Goat-7B was trained using the LoRA technique on a modest 24GB GPU, making it easily reproducible. Limitations around extrapolation and interpretability of the proposed method are also discussed.
The code, dataset, and model are released to facilitate research in instruction tuning and mathematical reasoning in language models.
Applicability Evaluation The research demonstrates how LLaMA’s consistent tokenization facilitates arithmetic tasks and shows that intermediate supervision, through a decomposition method, can help solve complex problems. These findings could be useful for building applications using large language models or GANs that require mathematical reasoning or multistep computations.
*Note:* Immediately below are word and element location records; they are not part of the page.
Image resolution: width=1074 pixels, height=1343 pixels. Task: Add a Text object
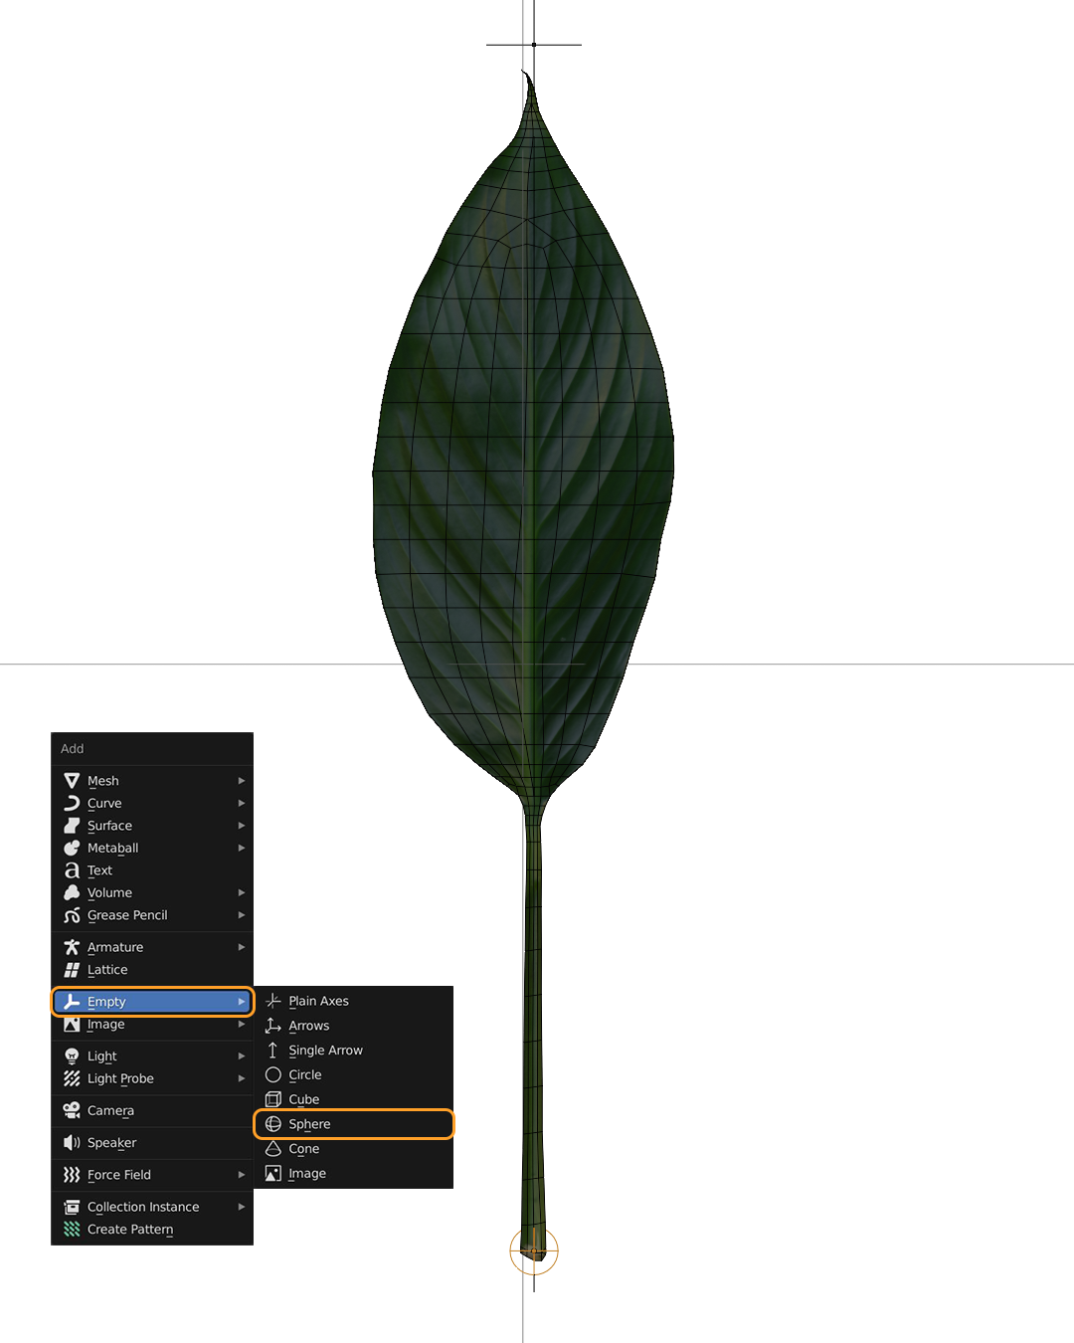click(99, 870)
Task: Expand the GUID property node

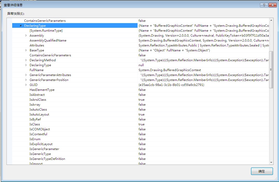Action: coord(26,85)
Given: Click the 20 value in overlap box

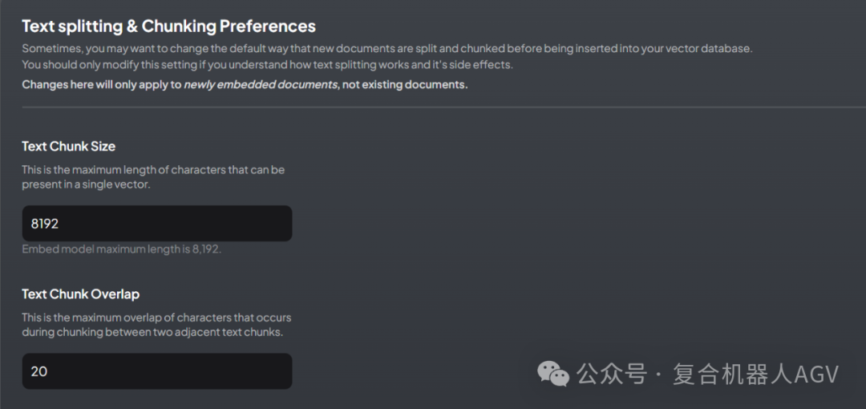Looking at the screenshot, I should click(x=39, y=371).
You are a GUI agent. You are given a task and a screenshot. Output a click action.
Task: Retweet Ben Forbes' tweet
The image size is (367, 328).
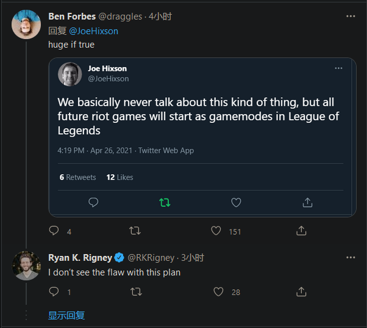point(135,231)
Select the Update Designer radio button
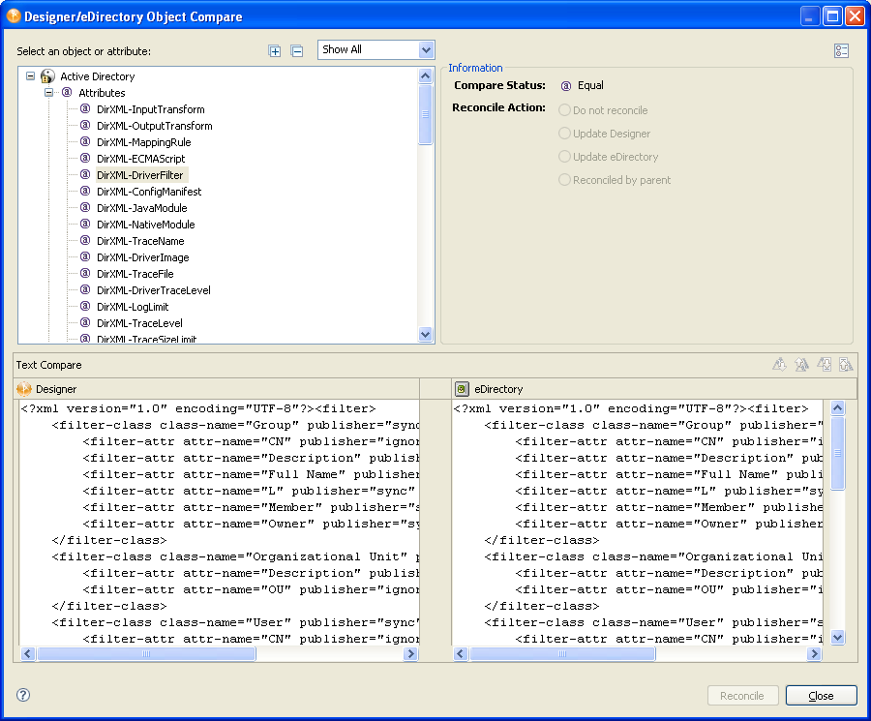Image resolution: width=871 pixels, height=721 pixels. pyautogui.click(x=562, y=133)
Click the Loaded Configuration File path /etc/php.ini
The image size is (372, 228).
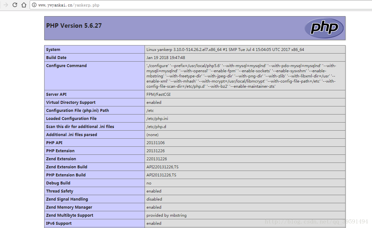coord(157,119)

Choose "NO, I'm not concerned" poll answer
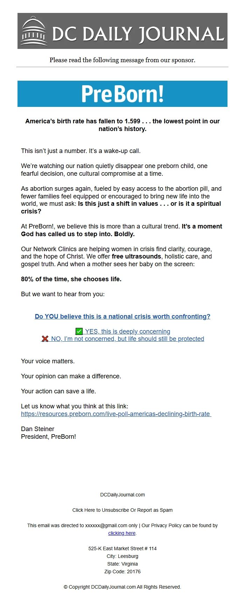coord(127,339)
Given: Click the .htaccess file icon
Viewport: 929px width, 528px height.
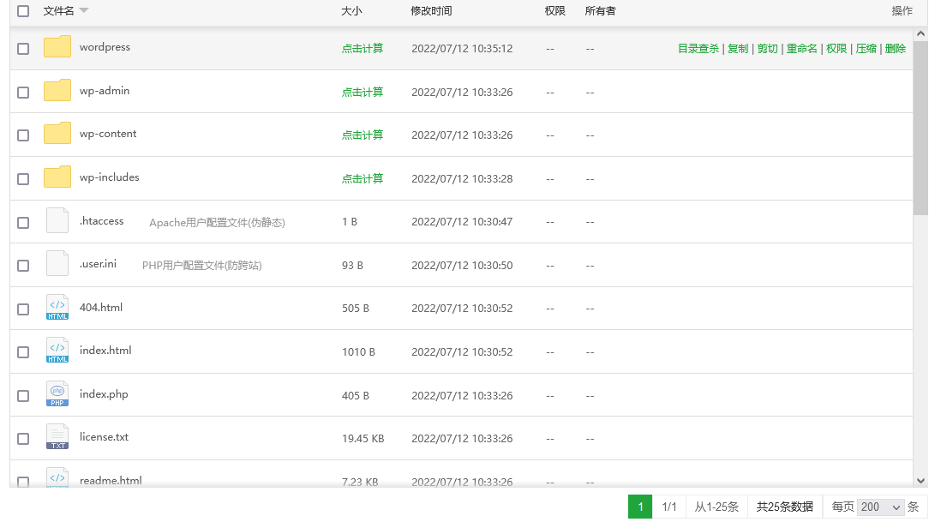Looking at the screenshot, I should (x=57, y=221).
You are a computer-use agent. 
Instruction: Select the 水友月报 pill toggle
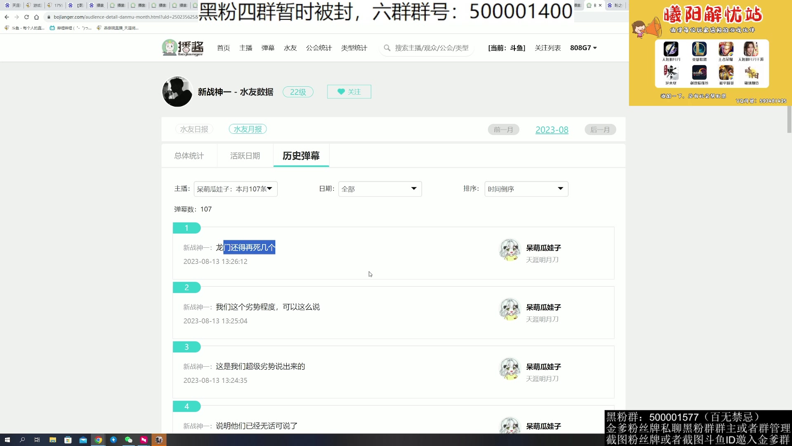(x=248, y=129)
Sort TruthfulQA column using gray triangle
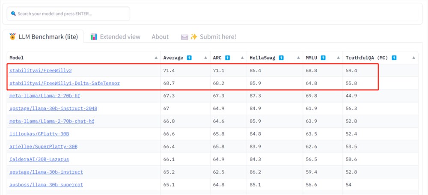The image size is (428, 195). [x=413, y=58]
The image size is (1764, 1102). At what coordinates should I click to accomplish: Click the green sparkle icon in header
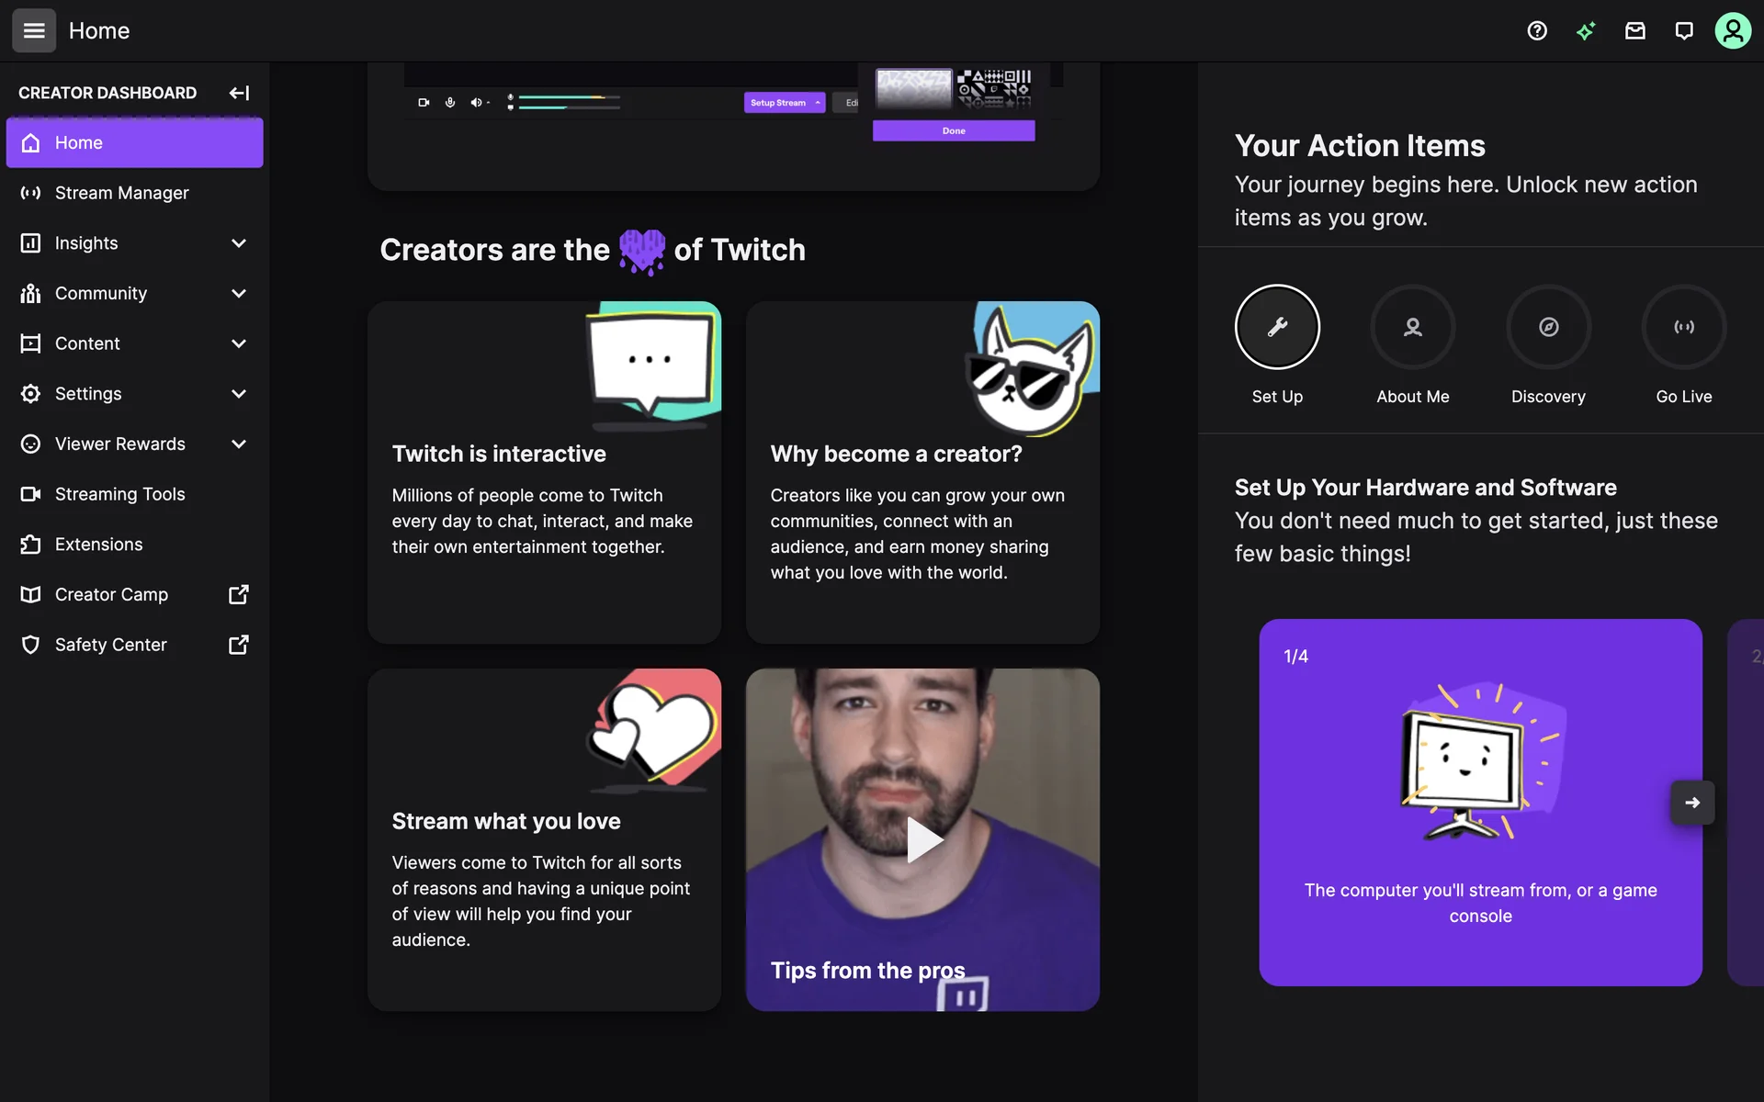pos(1586,30)
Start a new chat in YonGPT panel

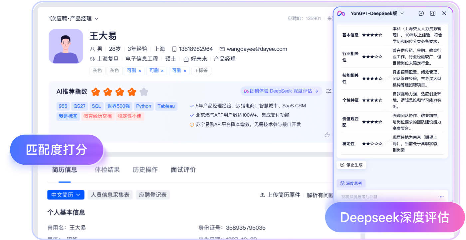pyautogui.click(x=421, y=13)
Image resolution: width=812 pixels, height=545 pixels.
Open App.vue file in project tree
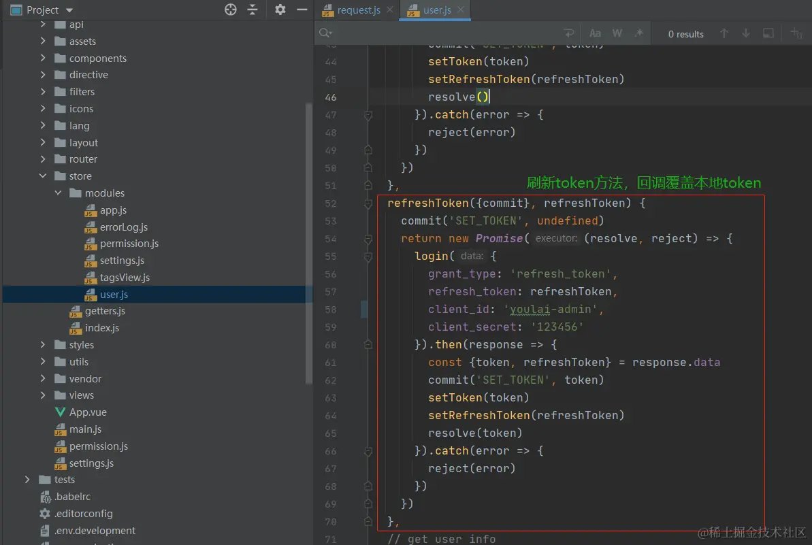88,412
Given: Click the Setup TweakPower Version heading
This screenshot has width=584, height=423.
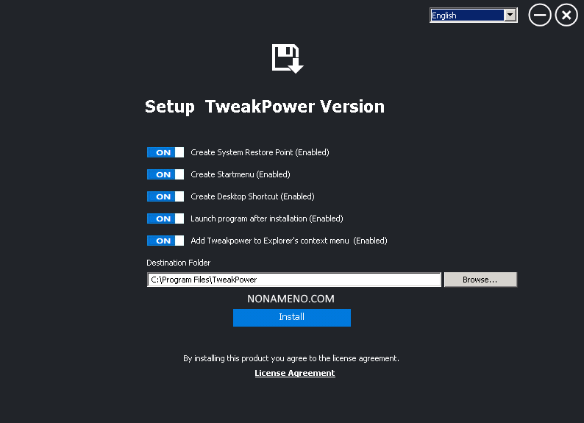Looking at the screenshot, I should [264, 107].
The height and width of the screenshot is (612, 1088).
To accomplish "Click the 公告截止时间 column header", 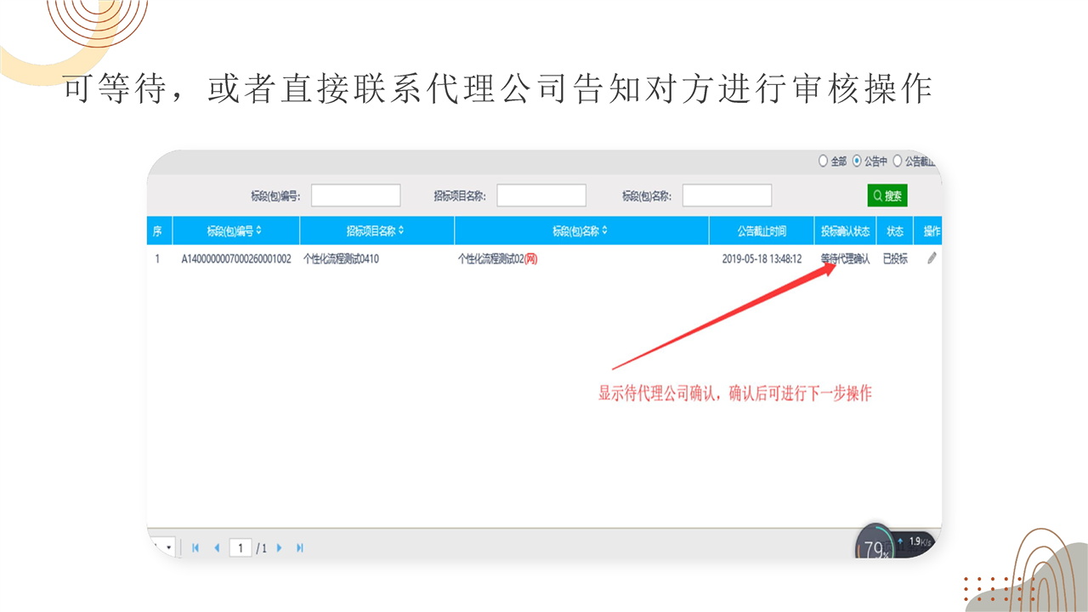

Specifically, the proposed instruction tuning pipeline can potentially be integrated with other instruction-tuned LMs to enhance their arithmetic reasoning for solving math word problems.
However, the limited extrapolation capability of the fine-tuned model and the lack of an optimal decomposition method remain challenges that need to be addressed for applicability in real-world applications.
I’m not an AI researcher or anything, but it seems like a “waste” to use the neural network itself to perform arithmetic. Instead, it would be far more efficient to somehow let the model use a normal calculator when it needs it.
we could make an even more power hungry blockchain!
id hope no one uses it for math, though it does speak to some of its reliability in planning.